A company that runs Segway rentals and tours in the North End has long been feuding with neighbors over where the two-wheeled vehicles can operate. But now, the business is in jeopardy of losing the prestigious Commercial Street location where it has been since 2011.
The city has deemed it illegal for the company, formerly called Boston Gliders, to operate at 420 Commercial St., a former gas station at a busy corner in the North End. The company, now called Boston By Segway, must find another home.
The company’s defiant frontman Allan Danley said the business he helps run will not budge, and he vowed to push ahead with lawsuits against the landlord and the city.
“This is going to turn into a million-dollar problem for them,’’ said Danley. “We have no intentions of closing. We have no intentions of backing off. If anything, we are going to take the fight on.”
The company has had a series of troubles over the years, including mounting fines from the city and the ire of residents who have become increasingly uneasy with Segway operators and Danley’s combative style.

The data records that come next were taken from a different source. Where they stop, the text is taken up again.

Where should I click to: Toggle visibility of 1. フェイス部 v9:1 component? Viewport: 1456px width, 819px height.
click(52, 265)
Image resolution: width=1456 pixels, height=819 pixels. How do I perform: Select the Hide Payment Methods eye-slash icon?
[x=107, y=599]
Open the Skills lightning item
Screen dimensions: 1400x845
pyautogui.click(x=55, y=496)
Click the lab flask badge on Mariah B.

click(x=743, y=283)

“We feel they have not been good neighbors,’’ said Frank Salini, president of the North End/Waterfront Residents’ Association. “They piled up a great many fines in the city . . . [for] violations of running Segways on sidewalks through parks. And they never paid it.’’
The latest blow to the Segway company began six months after it moved to Commercial Street nearly two years ago. The city deemed it illegal for the company to operate at its current site, which is zoned for a gas station.

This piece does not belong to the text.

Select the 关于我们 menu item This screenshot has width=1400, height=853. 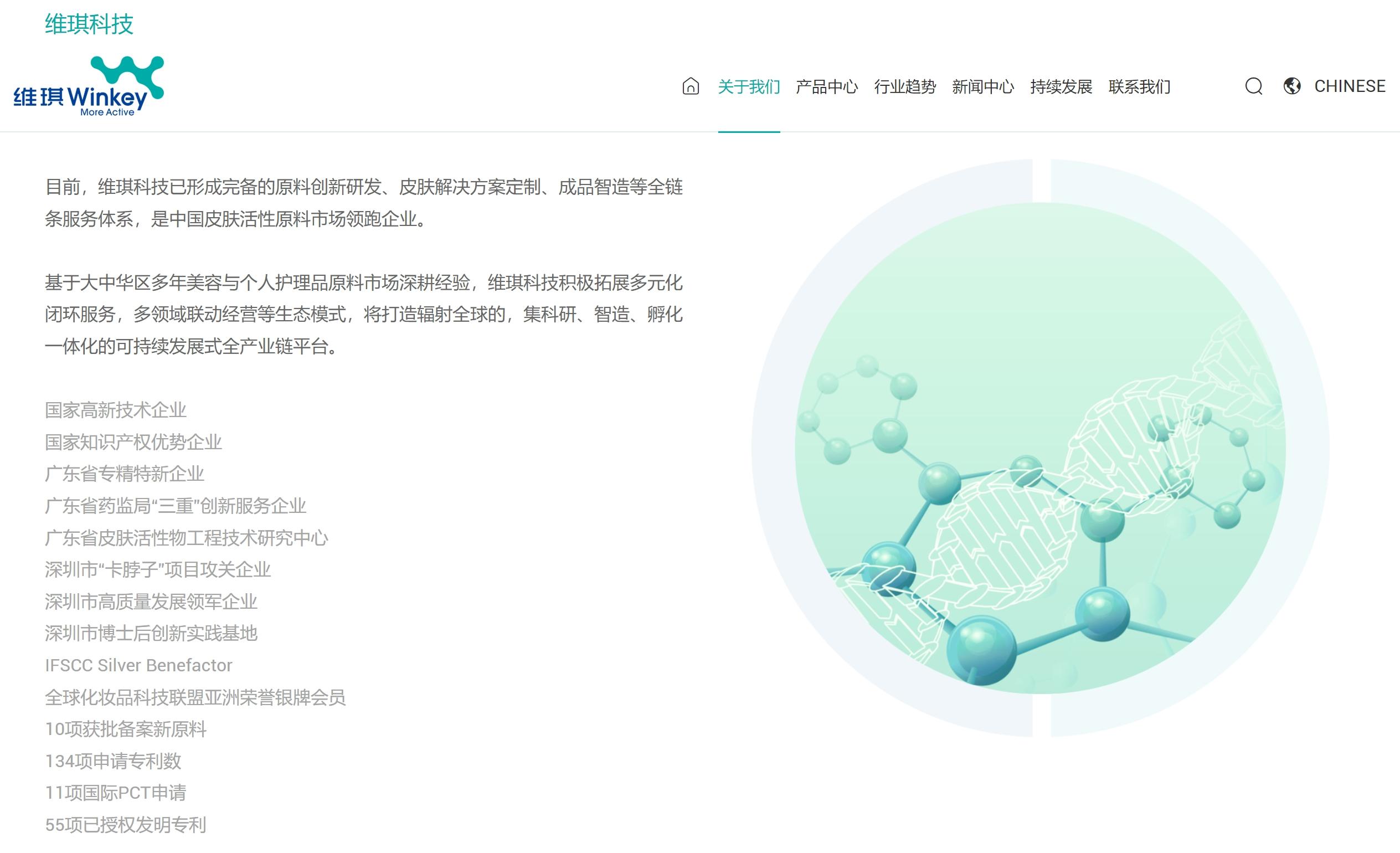(x=749, y=87)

The city has cited the landlord for allowing the Segway business there, said Joseph Carregal, a spokesman for landlord Francis Lauria.
Carregal said Lauria will not renew the company’s three-year lease, which expires next March.

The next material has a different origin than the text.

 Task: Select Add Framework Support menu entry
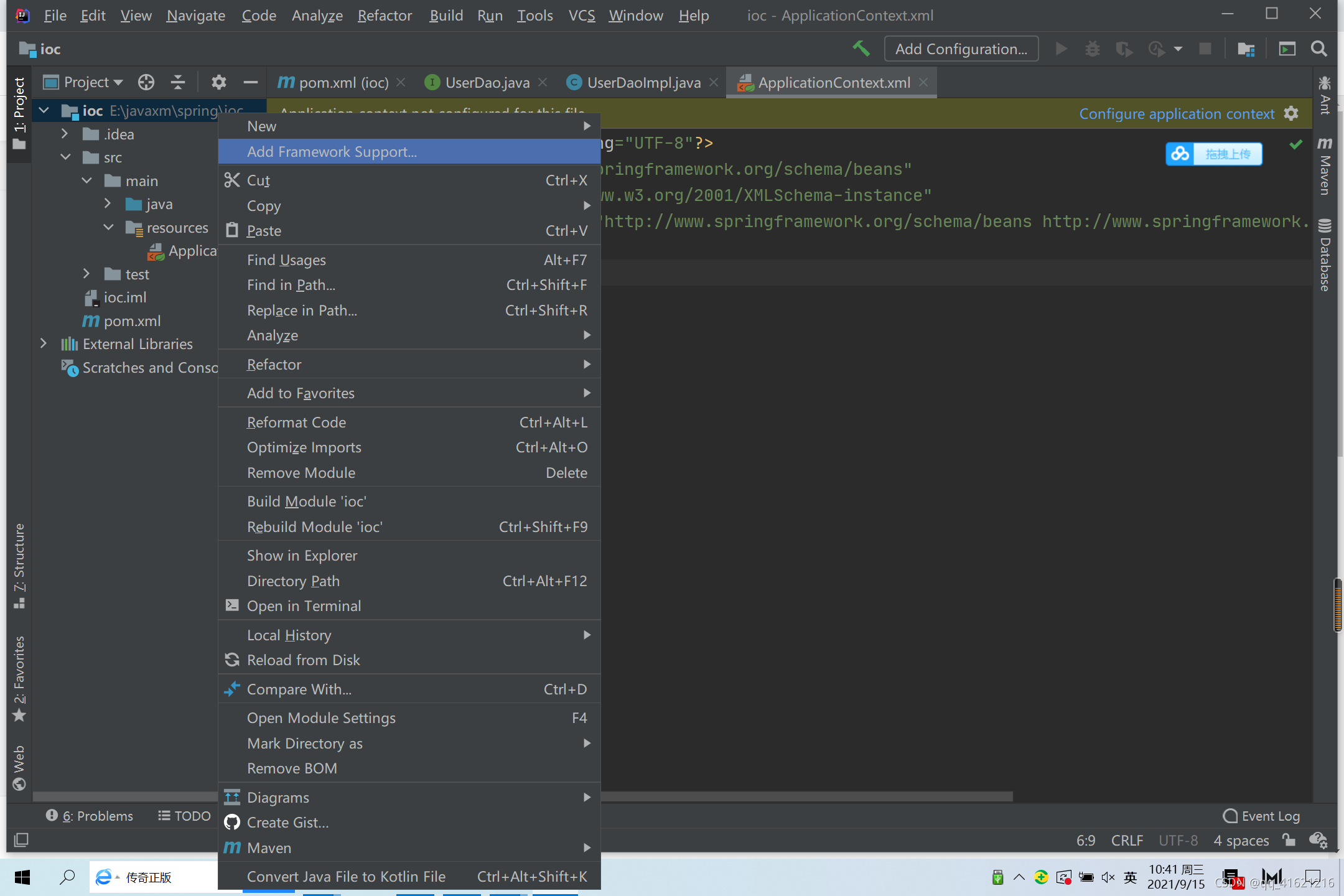pyautogui.click(x=332, y=152)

“He can keep operating until the end of the year,’’ said Carregal. “But we have no interest in having him there any longer than that.”
Danley said the Segway business attracts 50,000 tourists each year who each pay $60 for a one-hour trip through Boston’s historic sites.
But the company has also been locked in a years-long feud with the city and neighbors, who had been stunned to see the two-wheeled machines popping up in their neighborhood and zooming down their sidewalks amid tourists, mothers with strollers, and dog walkers.
“It’s too much of a walking area to have those things here,’’ said resident Janet Gilardi.
City officials banned the machines from the parks and sidewalks, and limited where Segway tours could operate. But the company has often scoffed at the restrictions, amassing $70,000 in violations by the end of 2011, the Globe reported. Danley said that figure has climbed to $200,000, which he insists he will not pay.
Carregal said that the landlord attempted to address the illegal zoning issue after receiving notification from the city last year.
The landlord unsuccessfully sought to amend the zoning as well as to obtain the approval from the North End/Waterfront Neighborhood Council and the North End/Waterfront Residents’ Association.
Both groups advise the Boston Zoning Board of Appeals, which denied the landlord’s request last week, city officials said. The developments were posted on northendwaterfront.com, the neighborhood blog.
The zoning board said it will allow Boston by Segway to remain until the end of the year, city officials said.
Carregal insisted that the landlord was not seeking a permanent zoning change, because long-term support from the city and neighborhood would have been difficult, if not impossible, to obtain. He said the landlord wanted a reprieve from mounting fines.
Eastera Phou, owner of Boston By Segway, and Danley said they blame the landlord for failing to ensure that all permits and paperwork had been properly filed with the city.
“We had asked the landlord if everything is all set, and the landlord said yes,’’ said Phou. “But here we are today. We are in violation [of the city ordinance.] We don’t have an occupancy permit.”
Danley said that the company, which operates from March through November, has been unfairly targeted by residents and the city and that no other tour operation has been subjected to as many restrictions.
“We get 300 people a day,’’ said Danley. “It is very disconcerting to see city officials not support a business that brings 50,000 people into the neighborhood.”
Carregal said that when the company first moved in, there was nothing in the city code addressing Segway usage.